03.05.31 20-19 B.C. Herod the Great Begins Temple Remodeling and Expansion
Herod’s Hellenistic lifestyle so greatly offended the Jews, that scholars have concluded that he reconstructed the temple, (see 03.05.31.B) and built the Machpelah, the tomb for Abraham and the patriarchs (see below), to appease them. So Herod took it upon himself to remodel the simple and modest Jewish temple that had stood for five centuries. Zerubbabel built it when the Jews returned from Babylon in 515 BC. Since the Jews had a great disdain for Herod, the tyrant needed to attain their favor, so he met with them, and together planned a massive remodeling project. Josephus said that his greatest architectural accomplishment was the expansion of the sacred temple. His plan was to build a lavish structure that would surpass the famous Solomon’s temple. In fact, it was so massive and significant that some scholars refer to it as the “third temple,” even though Zerubbabel’s structure remained intact throughout the reconstruction period. His dream to build one of the great wonders of the world was completed decades after his death, in A.D. 63, but only seven years before its destruction.
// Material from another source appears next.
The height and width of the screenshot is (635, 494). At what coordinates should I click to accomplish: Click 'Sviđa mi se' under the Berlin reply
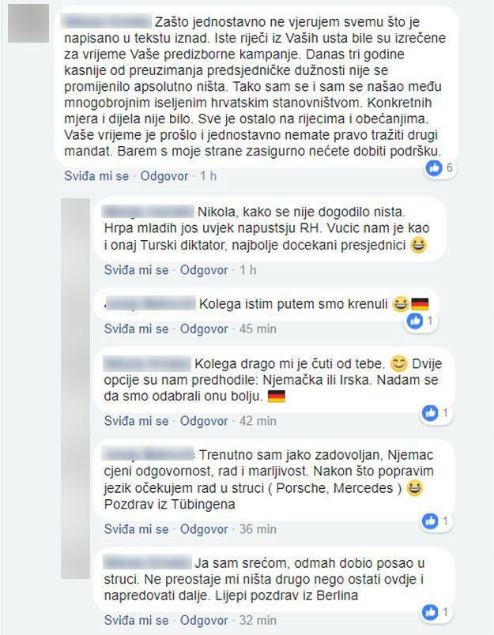pyautogui.click(x=136, y=621)
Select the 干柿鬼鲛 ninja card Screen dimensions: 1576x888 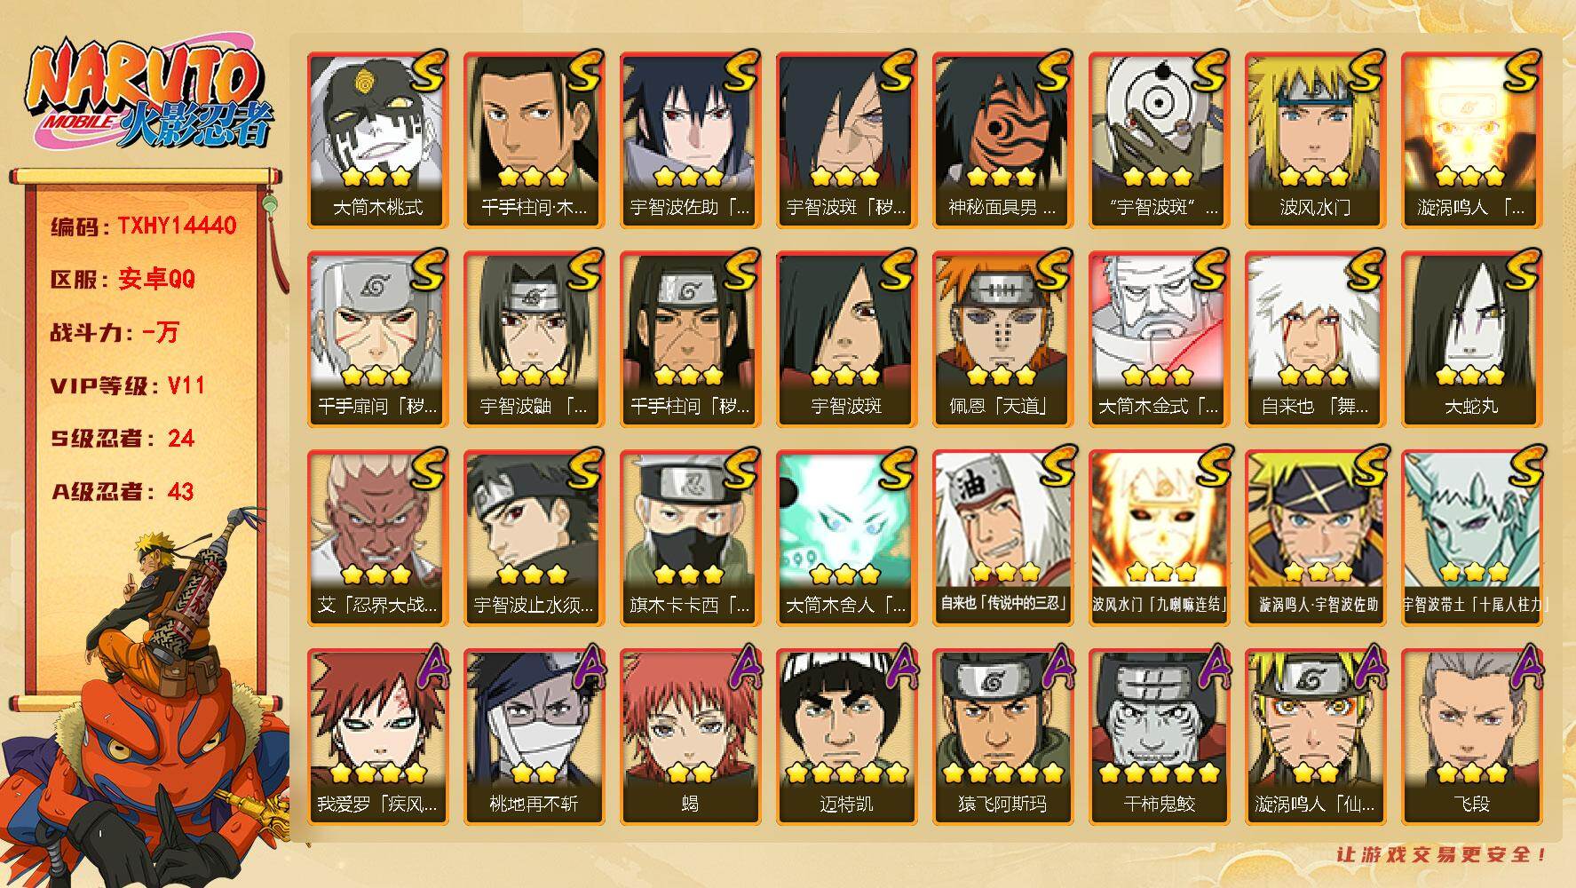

According to Josephus, when Herod announced his plans to enlarge the temple, the people feared he would destroy the existing temple, however, after Herod and the religious leaders assured them it would not be destroyed, Herod obtained,
A thousand wagons that were to bring stones for the building, and chose ten thousand of the most skillful workmen, and bought a thousand sacerdotal garments for as many of the [Levitical] priests, and had some of them taught the arts of stone cutters, and others of carpenters, and then began to build.
Josephus, Antiquities 15.11.2 (390)
03.05.31.A. THE MACHPELAH. Herod built this massive building as a tomb for Abraham in Hebron. It is an excellent example of Herodian construction and design. The exterior is believed to be similar to that of the exterior of the temple at the time of Christ. Courses of stone are identical to the Herodian wall in Jerusalem with some blocks measuring as long as 20 feet. The Muslims, however, increased the height of the walls, added the minaret, and transformed the edifice into a mosque, now known as the “El-Haram el-Ibrahimi.” Photograph by the author.
His architectural achievements on behalf of the Jews were not because he was a religious person, far from it. As previously stated, Herod knew that he repeatedly offended his Jewish subjects, but valued religion as a means of influence, manipulation and control. The lavish temple was to appease them and, like so many of his other building projects, impress Rome. In fact, his goal was to make Jerusalem the “Rome or Athens of the east.”  It is at this point that scholars debate whether he tried to appease the Jews, or simply desired to impress Rome – most believe it was the latter. The construction lasted eighty years, more than sixty after his death. When it was finally completed, so many highly trained skilled craftsmen – eighteen thousand – were out of employment that the nation suffered an economic recession.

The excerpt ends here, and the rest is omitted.